Several studies have applied seismic interferometry to DAS data to obtain velocity structures. Song et al. (2021) applied seismic interferometry to DAS observations conducted using fiber-optic cables running under two roads in China. The results showed that one road had a shallow velocity structure, whereas, for the other road, which had heavy vehicle traffic, the noise sources were distributed in a non-uniform and non-isotropic manner, making it impossible to extract surface waves from seismic interferometry. Song et al., (2022) applied three-station interferometry (TSI) in the above section to solve this problem. The TSI method could extract surface waves, and the shallow velocity structure at this road was clarified, although the noise source distribution was complex. Stehly et al. (2008) reconstructed the surface wave signal between two stations by calculating the cross-correlation between the coda waves of the noise cross-correlation function (NCF) obtained from the two stations and a third station (C3: Correlation of Coda of Correlation). By analyzing a continuous record of 150 stations, Froment et al. (2011) demonstrated that C3 can sufficiently suppress the effects caused by the distribution of anisotropic noise sources. TSI for direct waves was proposed by Curtis et al. (2010), which uses the entire NCF instead of the coda waves of the NCF, and the cross-correlation and convolution are calculated based on the locations of the virtual sources and receiver points, as described above.
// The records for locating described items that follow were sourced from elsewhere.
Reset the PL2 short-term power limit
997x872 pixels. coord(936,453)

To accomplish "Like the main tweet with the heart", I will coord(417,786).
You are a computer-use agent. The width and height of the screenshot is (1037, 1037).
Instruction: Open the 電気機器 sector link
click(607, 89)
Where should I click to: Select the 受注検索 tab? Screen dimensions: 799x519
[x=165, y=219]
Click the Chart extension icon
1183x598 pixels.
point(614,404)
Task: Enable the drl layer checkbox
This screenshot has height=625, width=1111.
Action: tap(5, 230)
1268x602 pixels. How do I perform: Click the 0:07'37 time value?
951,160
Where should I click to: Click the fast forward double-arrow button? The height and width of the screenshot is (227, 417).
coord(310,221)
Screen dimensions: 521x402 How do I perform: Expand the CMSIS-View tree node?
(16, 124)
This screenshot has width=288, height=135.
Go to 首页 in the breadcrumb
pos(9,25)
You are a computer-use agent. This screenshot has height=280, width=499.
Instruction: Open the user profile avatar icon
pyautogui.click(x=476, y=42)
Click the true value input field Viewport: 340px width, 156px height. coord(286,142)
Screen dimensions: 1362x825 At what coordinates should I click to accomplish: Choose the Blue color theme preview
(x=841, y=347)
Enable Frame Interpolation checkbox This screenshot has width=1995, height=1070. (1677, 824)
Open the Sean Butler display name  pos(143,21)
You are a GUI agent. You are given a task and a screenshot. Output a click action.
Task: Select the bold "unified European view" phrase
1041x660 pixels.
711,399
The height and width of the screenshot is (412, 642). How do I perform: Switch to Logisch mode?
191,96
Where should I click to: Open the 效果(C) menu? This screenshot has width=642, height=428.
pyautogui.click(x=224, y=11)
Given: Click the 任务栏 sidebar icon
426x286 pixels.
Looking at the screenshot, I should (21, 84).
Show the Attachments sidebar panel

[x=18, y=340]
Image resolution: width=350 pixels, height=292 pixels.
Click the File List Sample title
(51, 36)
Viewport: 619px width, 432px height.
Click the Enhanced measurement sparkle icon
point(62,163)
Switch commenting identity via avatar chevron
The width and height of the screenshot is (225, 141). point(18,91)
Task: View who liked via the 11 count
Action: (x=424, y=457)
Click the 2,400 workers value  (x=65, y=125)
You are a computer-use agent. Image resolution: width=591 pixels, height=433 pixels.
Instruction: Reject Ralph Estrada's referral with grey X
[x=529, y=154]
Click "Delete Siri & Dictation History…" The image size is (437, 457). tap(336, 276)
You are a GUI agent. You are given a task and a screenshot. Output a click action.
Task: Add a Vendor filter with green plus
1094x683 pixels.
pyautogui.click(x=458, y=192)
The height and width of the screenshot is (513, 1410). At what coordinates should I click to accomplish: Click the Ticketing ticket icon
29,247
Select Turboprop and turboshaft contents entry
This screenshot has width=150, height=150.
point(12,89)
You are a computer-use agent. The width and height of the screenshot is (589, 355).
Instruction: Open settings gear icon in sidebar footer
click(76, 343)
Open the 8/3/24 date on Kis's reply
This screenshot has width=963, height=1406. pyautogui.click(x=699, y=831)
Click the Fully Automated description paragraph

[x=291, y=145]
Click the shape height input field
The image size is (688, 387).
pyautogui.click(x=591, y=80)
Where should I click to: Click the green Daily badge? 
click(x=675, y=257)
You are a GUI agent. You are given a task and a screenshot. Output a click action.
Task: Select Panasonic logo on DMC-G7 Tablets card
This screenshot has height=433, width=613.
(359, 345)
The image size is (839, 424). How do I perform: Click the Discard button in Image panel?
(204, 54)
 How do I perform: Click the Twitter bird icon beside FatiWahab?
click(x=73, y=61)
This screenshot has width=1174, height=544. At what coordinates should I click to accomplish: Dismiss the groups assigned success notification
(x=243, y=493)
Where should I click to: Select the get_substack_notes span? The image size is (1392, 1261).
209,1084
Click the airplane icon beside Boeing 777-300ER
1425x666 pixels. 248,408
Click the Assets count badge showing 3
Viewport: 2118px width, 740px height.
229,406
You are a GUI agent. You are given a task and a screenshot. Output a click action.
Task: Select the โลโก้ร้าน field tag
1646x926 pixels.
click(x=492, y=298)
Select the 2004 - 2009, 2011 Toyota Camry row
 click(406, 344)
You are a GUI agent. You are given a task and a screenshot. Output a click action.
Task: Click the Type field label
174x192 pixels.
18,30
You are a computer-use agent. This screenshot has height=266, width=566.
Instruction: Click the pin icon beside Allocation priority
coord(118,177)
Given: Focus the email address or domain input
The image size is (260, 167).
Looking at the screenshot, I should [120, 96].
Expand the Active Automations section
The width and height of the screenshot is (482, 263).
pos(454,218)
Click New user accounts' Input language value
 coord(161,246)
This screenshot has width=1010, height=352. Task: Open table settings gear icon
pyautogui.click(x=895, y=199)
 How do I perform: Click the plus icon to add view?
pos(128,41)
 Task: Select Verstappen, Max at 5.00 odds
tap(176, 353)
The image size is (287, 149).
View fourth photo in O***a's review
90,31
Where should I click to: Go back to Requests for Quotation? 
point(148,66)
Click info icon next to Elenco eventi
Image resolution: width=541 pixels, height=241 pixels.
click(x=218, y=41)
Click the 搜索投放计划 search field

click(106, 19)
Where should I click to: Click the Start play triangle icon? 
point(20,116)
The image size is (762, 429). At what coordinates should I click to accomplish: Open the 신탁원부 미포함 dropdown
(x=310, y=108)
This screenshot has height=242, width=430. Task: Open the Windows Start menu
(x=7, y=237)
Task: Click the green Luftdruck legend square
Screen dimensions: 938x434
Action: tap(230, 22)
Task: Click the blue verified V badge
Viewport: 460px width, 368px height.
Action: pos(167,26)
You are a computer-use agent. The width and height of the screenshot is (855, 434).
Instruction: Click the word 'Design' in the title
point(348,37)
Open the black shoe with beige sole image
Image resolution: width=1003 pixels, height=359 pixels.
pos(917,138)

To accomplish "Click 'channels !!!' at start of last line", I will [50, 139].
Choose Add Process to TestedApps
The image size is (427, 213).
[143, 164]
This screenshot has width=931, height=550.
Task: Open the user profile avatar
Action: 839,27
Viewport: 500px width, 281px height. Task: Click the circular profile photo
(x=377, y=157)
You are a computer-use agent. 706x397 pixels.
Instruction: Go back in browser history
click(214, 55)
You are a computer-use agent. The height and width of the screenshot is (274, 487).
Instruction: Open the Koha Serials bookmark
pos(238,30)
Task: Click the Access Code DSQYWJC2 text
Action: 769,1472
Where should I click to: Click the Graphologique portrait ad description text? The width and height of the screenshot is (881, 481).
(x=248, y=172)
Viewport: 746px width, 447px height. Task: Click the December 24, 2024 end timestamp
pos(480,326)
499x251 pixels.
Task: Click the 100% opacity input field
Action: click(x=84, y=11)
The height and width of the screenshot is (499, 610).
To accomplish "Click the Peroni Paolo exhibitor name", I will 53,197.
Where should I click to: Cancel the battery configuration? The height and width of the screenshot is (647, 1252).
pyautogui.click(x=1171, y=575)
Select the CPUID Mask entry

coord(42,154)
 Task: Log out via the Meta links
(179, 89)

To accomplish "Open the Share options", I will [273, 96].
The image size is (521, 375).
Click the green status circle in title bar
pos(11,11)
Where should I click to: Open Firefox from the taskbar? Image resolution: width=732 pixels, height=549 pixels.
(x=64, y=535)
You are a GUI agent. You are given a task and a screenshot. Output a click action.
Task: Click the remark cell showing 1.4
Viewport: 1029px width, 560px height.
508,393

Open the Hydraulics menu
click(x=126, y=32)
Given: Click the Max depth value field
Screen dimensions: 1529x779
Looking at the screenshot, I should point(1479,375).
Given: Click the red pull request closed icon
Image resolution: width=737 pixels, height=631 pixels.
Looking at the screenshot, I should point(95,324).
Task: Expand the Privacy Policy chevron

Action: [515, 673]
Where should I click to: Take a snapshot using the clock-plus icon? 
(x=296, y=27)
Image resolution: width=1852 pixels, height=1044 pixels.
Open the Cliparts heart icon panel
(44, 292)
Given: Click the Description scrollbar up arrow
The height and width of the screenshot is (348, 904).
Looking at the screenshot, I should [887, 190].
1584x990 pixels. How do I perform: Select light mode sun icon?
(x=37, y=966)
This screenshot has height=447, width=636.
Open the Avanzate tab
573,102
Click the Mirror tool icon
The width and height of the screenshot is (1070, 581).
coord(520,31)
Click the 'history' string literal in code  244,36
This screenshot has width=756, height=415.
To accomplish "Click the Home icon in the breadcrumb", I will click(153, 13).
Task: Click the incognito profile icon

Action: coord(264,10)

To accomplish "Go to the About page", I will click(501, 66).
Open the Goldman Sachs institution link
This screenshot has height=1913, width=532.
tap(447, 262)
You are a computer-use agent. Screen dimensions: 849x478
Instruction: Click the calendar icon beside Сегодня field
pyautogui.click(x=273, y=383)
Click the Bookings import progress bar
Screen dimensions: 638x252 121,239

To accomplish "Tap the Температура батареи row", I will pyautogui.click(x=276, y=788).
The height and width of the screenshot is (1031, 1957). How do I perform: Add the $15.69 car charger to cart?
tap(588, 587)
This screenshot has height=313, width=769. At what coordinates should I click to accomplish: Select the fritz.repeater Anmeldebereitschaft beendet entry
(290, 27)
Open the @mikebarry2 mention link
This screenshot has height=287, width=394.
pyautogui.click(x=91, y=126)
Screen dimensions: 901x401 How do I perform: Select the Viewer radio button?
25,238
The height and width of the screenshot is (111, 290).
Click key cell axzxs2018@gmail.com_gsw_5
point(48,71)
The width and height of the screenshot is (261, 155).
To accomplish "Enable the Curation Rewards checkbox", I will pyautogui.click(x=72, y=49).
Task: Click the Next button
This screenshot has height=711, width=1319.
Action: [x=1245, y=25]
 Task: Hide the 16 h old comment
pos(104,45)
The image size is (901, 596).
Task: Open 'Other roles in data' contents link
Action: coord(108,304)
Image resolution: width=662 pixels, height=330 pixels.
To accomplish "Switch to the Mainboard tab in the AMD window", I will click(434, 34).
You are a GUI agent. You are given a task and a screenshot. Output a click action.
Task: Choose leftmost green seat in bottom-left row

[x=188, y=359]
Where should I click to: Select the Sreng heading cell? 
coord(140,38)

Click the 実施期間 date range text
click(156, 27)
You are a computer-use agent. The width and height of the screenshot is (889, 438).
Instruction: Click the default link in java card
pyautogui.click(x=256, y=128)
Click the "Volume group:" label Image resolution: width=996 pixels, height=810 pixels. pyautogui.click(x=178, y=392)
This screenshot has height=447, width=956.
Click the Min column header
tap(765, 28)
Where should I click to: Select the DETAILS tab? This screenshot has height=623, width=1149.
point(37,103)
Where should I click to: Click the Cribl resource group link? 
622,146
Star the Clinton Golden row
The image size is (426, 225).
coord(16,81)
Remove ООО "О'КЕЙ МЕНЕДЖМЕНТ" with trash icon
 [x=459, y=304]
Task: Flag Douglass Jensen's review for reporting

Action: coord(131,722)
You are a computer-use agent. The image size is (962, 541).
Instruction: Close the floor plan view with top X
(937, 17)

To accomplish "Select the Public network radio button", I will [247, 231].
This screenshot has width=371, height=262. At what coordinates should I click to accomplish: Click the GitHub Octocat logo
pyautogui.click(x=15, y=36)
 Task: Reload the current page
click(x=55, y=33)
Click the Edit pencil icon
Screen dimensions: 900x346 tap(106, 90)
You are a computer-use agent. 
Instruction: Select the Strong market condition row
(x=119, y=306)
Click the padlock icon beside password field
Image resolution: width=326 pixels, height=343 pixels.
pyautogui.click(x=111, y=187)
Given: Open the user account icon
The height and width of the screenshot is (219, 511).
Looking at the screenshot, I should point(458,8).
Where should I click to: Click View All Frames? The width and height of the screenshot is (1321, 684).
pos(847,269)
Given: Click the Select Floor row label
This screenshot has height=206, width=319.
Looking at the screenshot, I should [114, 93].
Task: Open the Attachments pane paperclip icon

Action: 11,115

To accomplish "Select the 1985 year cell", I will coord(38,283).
Qiu et al. (2021) improved the signal-to-noise ratio of surface waves extracted from the NCFs of a linear seismometer array using the TSI method.
In this study, DAS observations were conducted using fiber-optic cables laid underground along National Route 3 in Kumamoto. Seismic interferometry and the TSI methods were then applied to the observed data. Finally, surface wave and inversion analyses were performed to determine the shallow S-wave velocity structure of the national route along the Hinagu Fault.